Robin was always pleasant with Letitia, helping her with her housework, I remember, wiping her dishes for her, tending her fires, and weeding her kitchen-garden. There never had been so many holidays, she declared, gratefully, and she used to marvel that he had come so far, all that watery way from Devon, yet could be content with such poor fare and such humble work and quiet pleasures in an alien land so full of wonders. Yet it must have been cheerful loitering, for he stayed on, week after week. He had come intending, he confessed, to "stop" but one, but somehow had small hankering thereafter to see, he said, "what is left of America, liking your Grassy Fordshire, Bertram, so very well." Perhaps secretly he was touched by the obvious penury and helplessness of his father's friend, as well as by the daughter's loving and heavy service, so that he stayed on but to aid them in the only unobtrusive way, overpaying them, Letitia says, for what he whimsically called "tuition in the quiet life," as he gently closed her fingers over the money which she blushed to take. Then he would quote for her those lines from Pope:
"… Quiet by day,
Sound sleep by night; study and easeTogether mixt, sweet recreation,And innocence, which most doth pleaseWith meditation."He read Greek and Latin with Dr. Primrose, and many an argument of ancient loves and wars I listened to, knowing by the keen-edged feeling of my teeth when the fray was over that my mouth had been wide open all the while. Letitia, too, could hear from the kitchen where she made her pies, for it was a conversational little house, just big enough for a tête-á-tête, as Dr. Primrose used to say, and when debate waxed high, she would stand sometimes in the kitchen doorway, in her gingham apron, wiping the same cup twenty times.
"Young Devon oak," the doctor called him, sometimes half vexed to find how ribbed and knotty the young tree was.
"We'll look it up, then," he would cry, "but I know I'm right."
"You'll find you are mistaken, I think, doctor."
"Well, now, we'll see. We'll see. You're fresh from the schools and I'm a bit rusty, I'll confess, but I'm sure I'm – here, now – hm, let's see – why, can that be possible? – I didn't think so, but – by George! you're right. You're right, sir. You're right, my boy."
He said it so sadly sometimes and shut the book with an air so beaten, lying back feebly in his chair, that Robin, Letitia says, would lead the talk into other channels, merely to contend for ground he knew he could never hold, to let the doctor win. It was fine to see him then, the roused old gentleman, his eyes shining, sitting bolt upright in his chair waving away the young man's arguments with his feeble hand.

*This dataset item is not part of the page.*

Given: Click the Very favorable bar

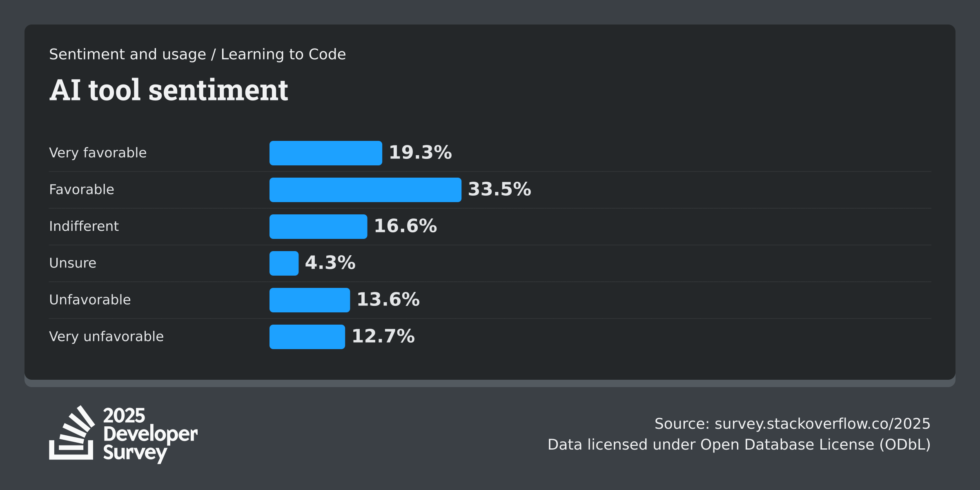Looking at the screenshot, I should click(x=326, y=153).
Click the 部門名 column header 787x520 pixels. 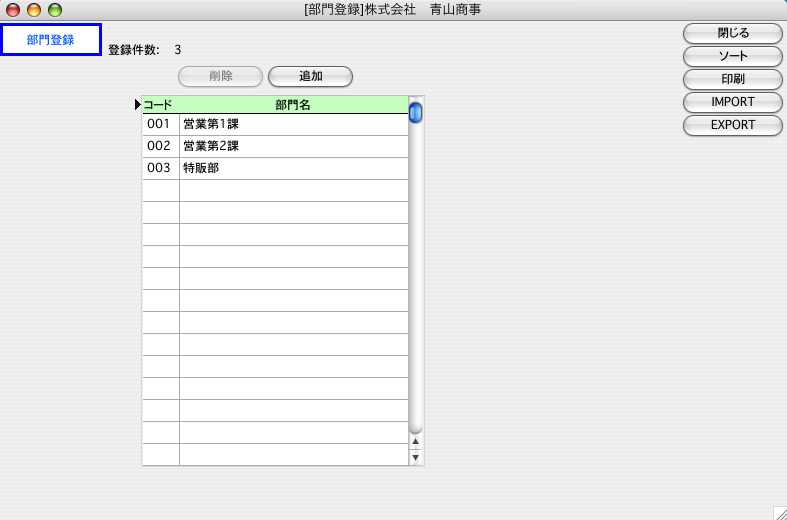point(293,104)
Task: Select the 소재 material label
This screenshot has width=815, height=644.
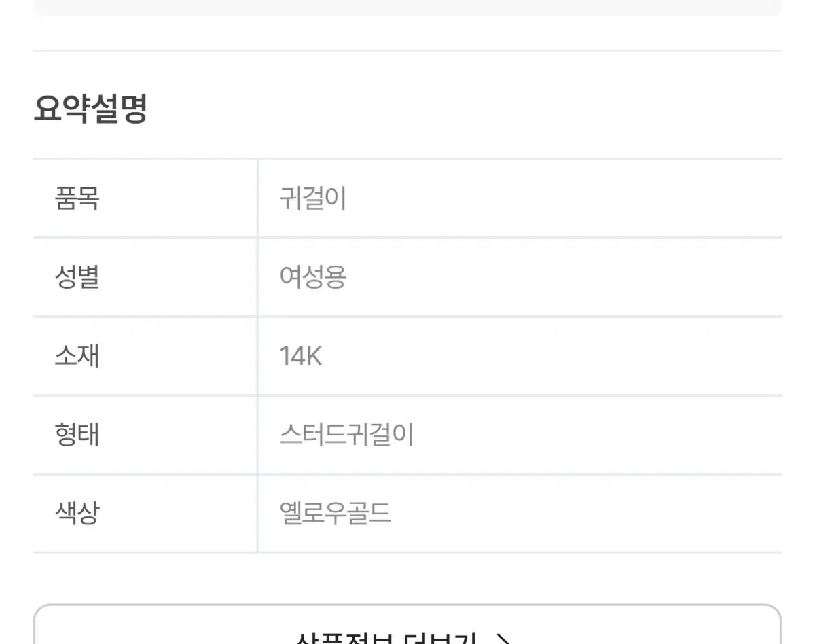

"I think you are right, doctor, after all. I see it now. You make it clear to me. Yes, sir, I'm groggy. I'm down, sir. Count me out."
And you should have seen the poet then in his triumph, if victory so gracious may be called by such a name. There was no passing under the yoke – no, no! He would gaze far out of the open window, literally overlooking his vanquished foe, and delicately conveying thus a hint that it was of no utter consequence which had conquered; and so smoothing the young man's rout, he would fall to expatiating, soothingly, remarking how natural it was to go astray on a point so difficult, so many-sided, so subtle and profound – in short, speaking so eloquently for his prone antagonist, expounding so many likely arguments in defence of that lost cause, one listening would wonder sometimes who had won.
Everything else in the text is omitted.